When applying the SIRD-AKS method to COVID-19 data from Germany, it can be observed that all the parameter time-course estimates are plausible, and in particular, the effective reproduction number ${\mathcal{R}}_t$ estimate displays the impact of all relevant non-pharmaceutical interventions and applied control measures during the SARS-CoV-2 pandemic in Germany. Further, the simultaneously estimated death rate ${\theta }_t$ matches well with the time pattern of how many elderly people were infected by the disease.

We further compared our SIRD-AKS method to an alternative approach for the estimation of ${\mathcal{R}}_t$, which considerably depends on the choice for the value of the assumed Dirac $\delta$-distributed serial interval.

In contrast, the SIRD-AKS method is independent of the distribution of the serial interval, and therefore, it does not require any information on the assumed serial interval time as a hyperparameter. Instead, our approach internally copes with the serial interval through the ODE model and is not affected by any inadequate assumptions on the serial-interval distribution. Even if the serial-interval distribution is also subject to change over time, as, for example, reported in [77], this is compensated by the general time dependency e.g., of the transmission parameter ${\beta }_t$ in the SIRD model.

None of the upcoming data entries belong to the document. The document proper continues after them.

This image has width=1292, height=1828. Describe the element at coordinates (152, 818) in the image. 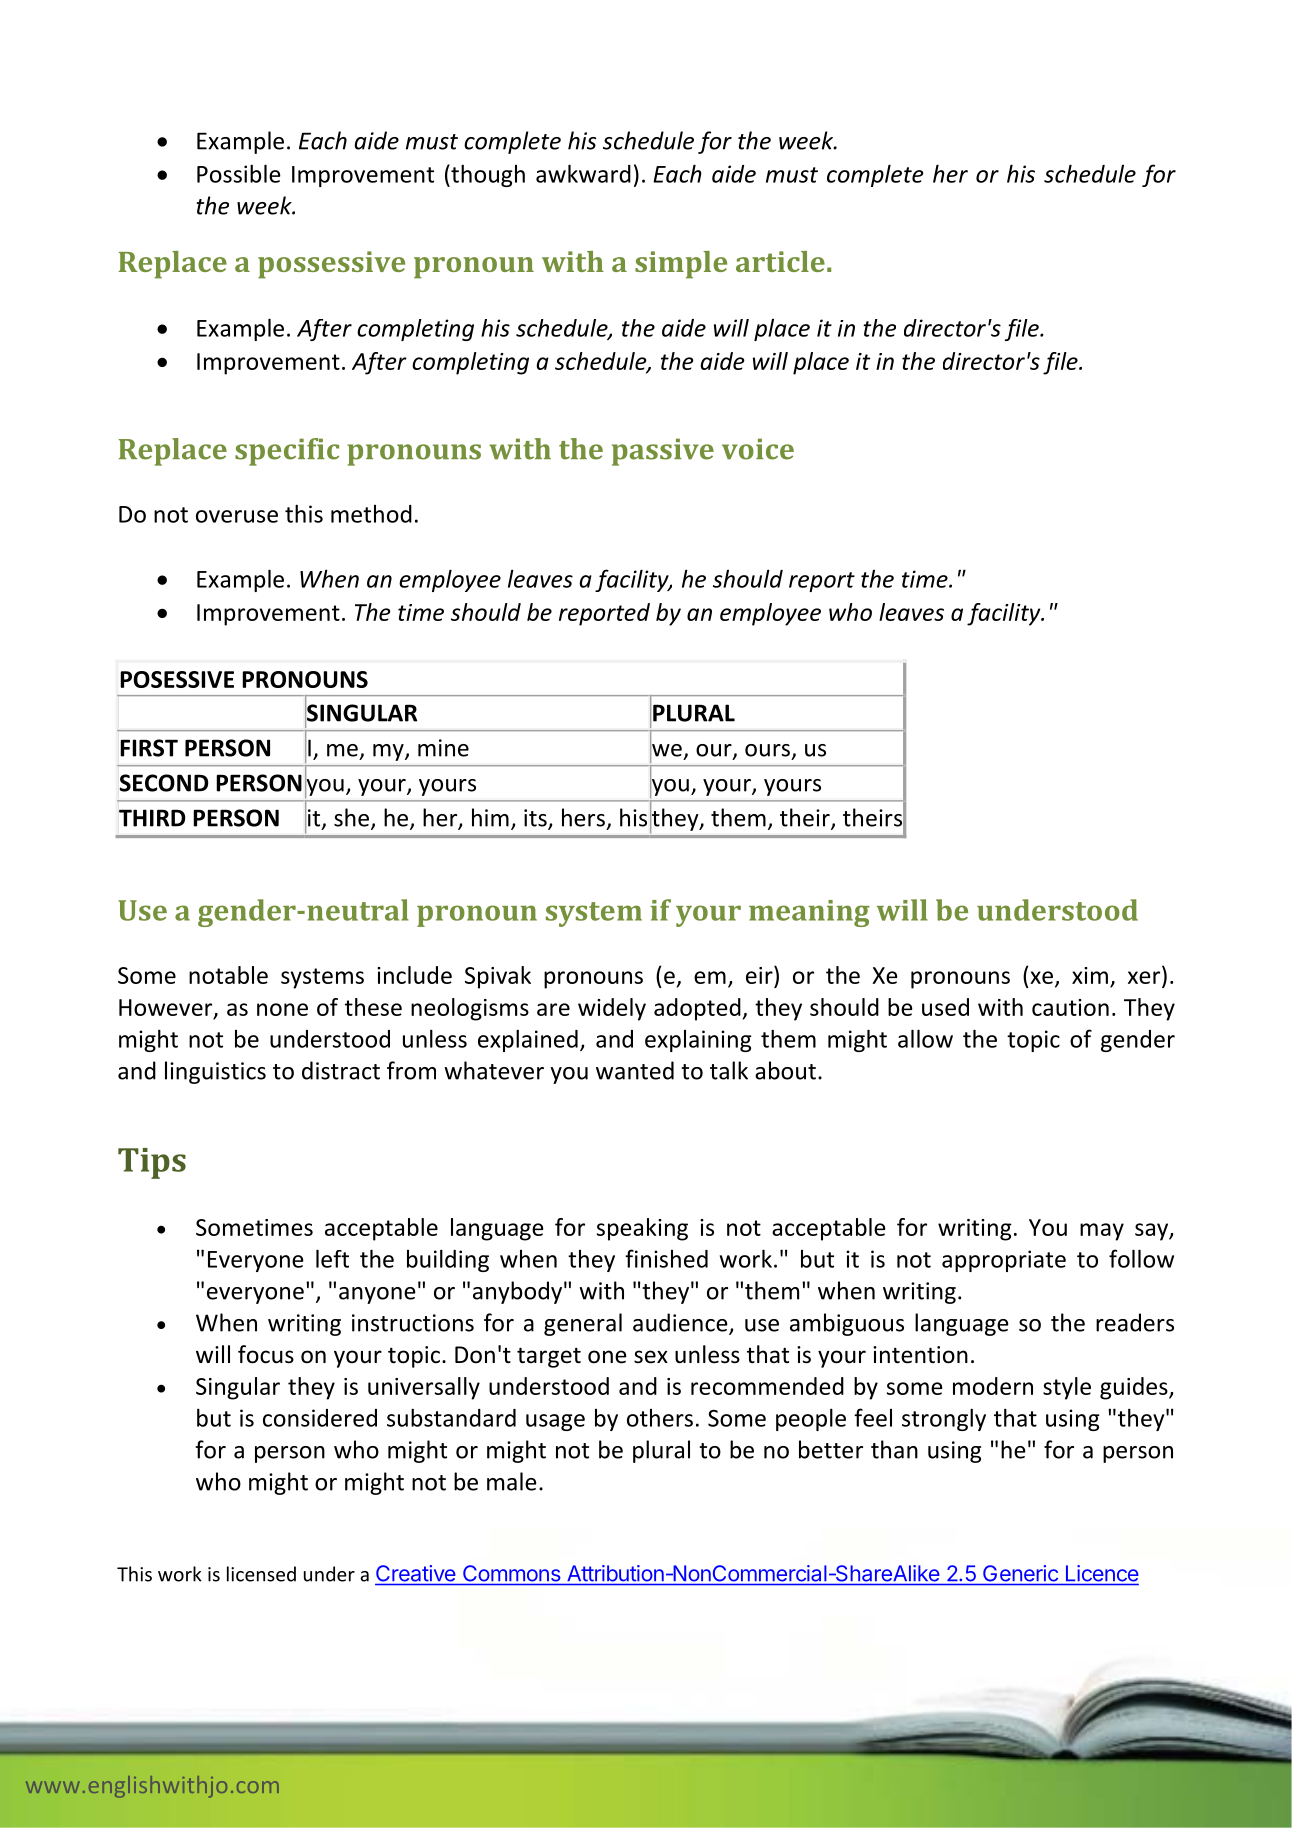

I see `THIRD` at that location.
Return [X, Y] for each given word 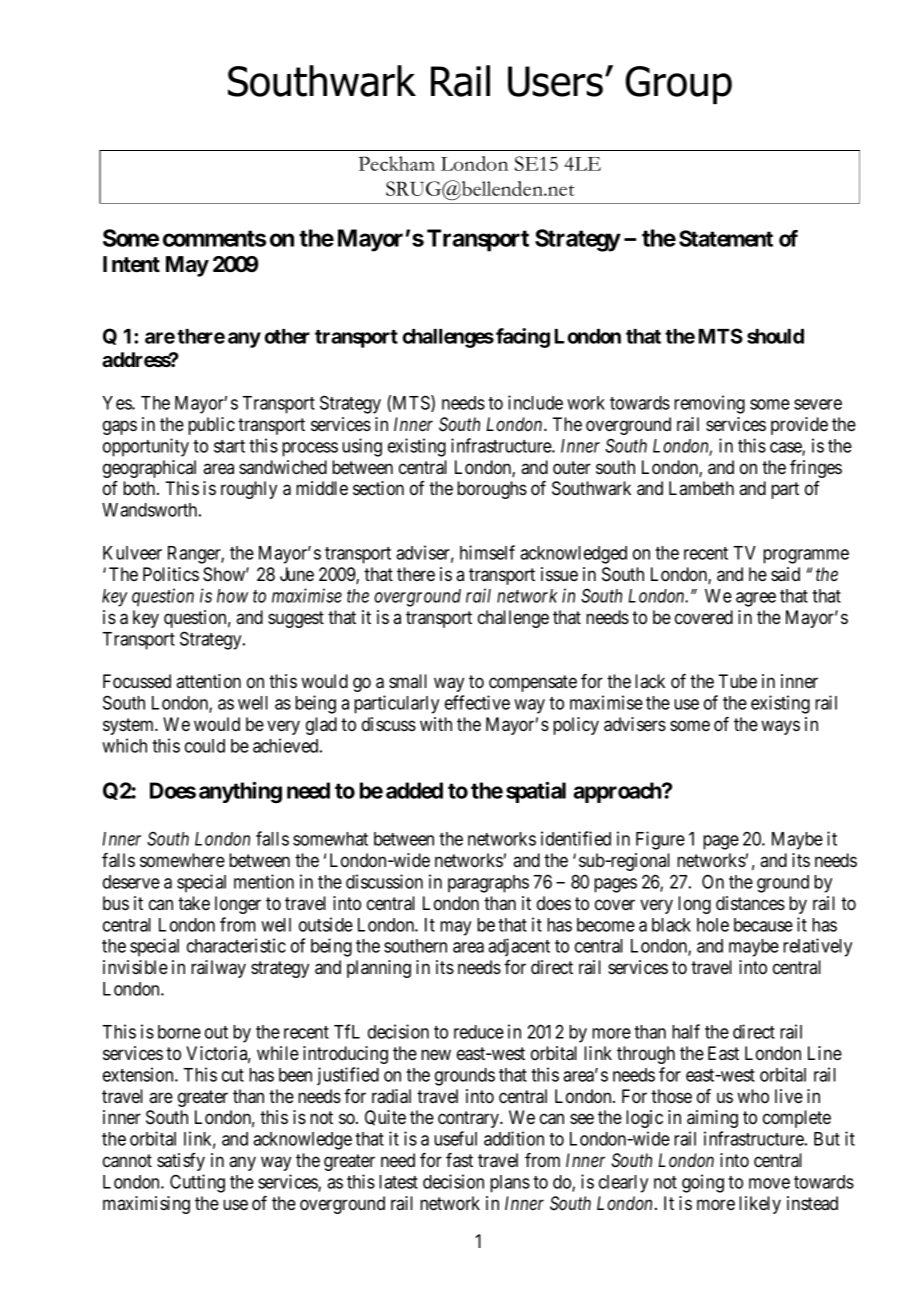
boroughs [492, 490]
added [414, 790]
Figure [660, 840]
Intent [131, 264]
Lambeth [701, 488]
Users [555, 81]
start [229, 446]
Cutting [197, 1183]
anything [240, 792]
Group [679, 85]
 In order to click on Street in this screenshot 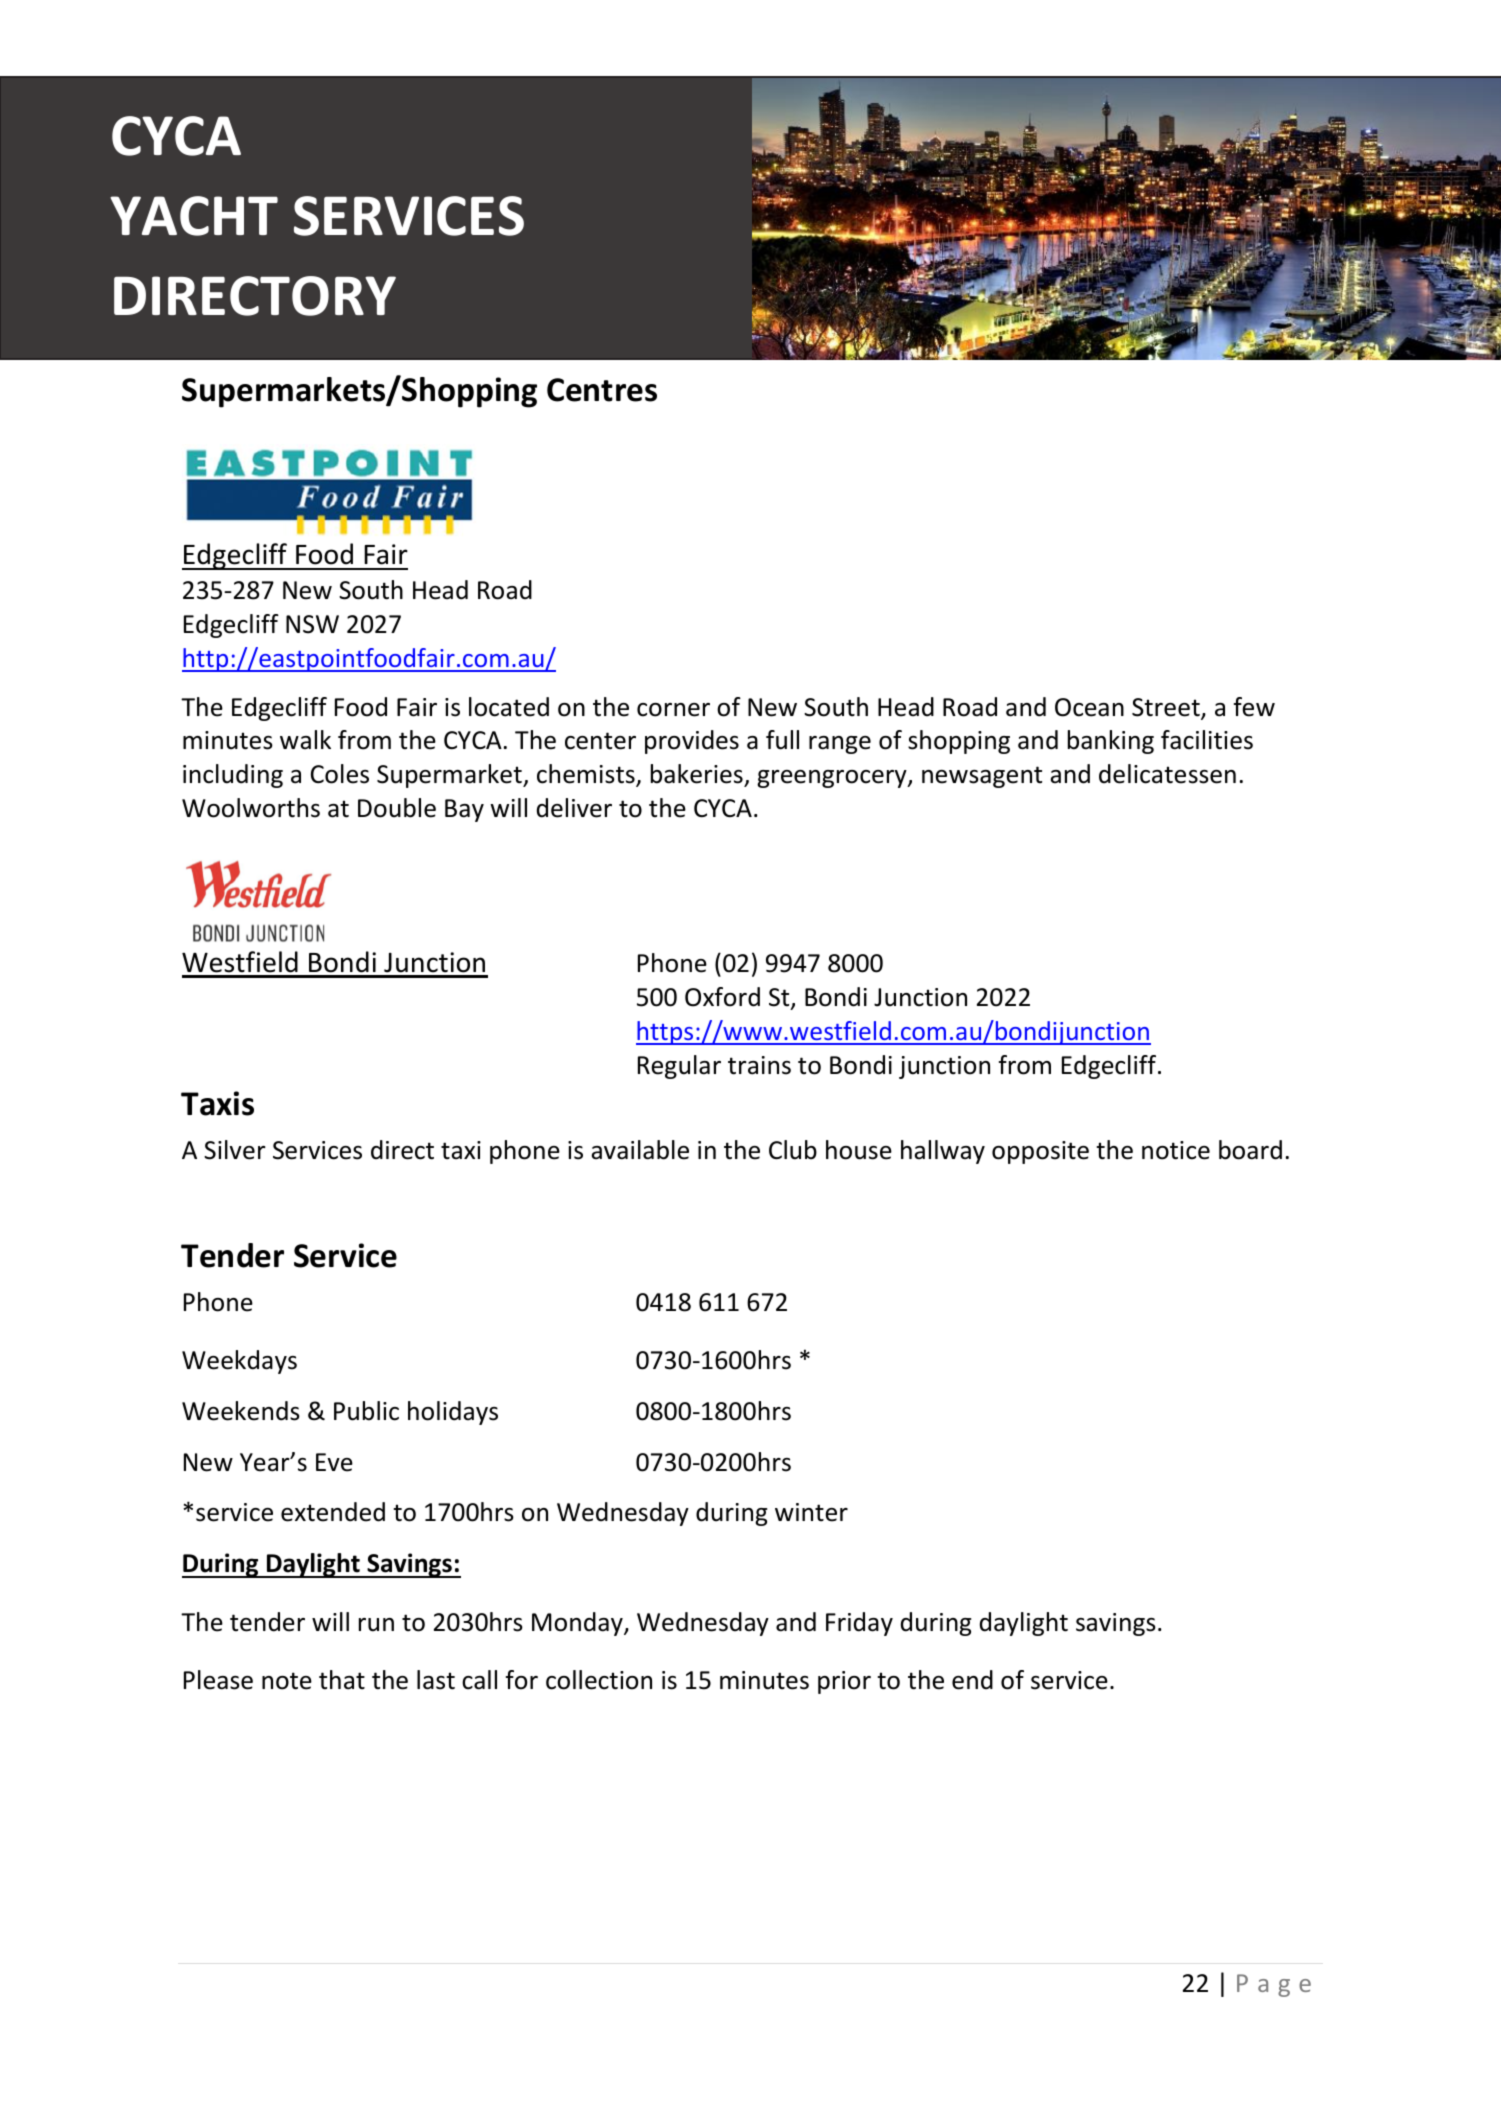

Compared to the incidence-based method, the SIRD-AKS estimate for the effective reproduction number ${\mathcal{R}}_t$ shows the pandemic situation more clearly as it is less biased towards ${\mathcal{R}}_t=1$. Furthermore, we checked the appropriateness of the estimated parameter time courses obtained by using the SIRD-AKS method by plugging them back into the original ODE model. While the incidence-based estimates yielded case numbers that were orders of magnitude below the original data, we were able to correctly reassemble the case numbers by the ODE model from the SIRD-AKS estimates.

5. Conclusions

In summary, the SIRD-AKS method is a non-parametric model-based estimation approach for the reproduction number and other time-dependent model parameters that only requires incidence data of newly infected, recovered and deceased individuals. If one would want to analyze different epidemiological data sets independently of COVID-19 or any other diseases with a short-enough incubation time (${\delta }^{-1}<14d$, see Section 3.3), the method would only need to be provided the respective data sets, and no changes to the method would be required. Since the presented approach is not restricted to epidemiological ODE models by construction, it might also be used for input-function estimation in non-linear ODE models in general.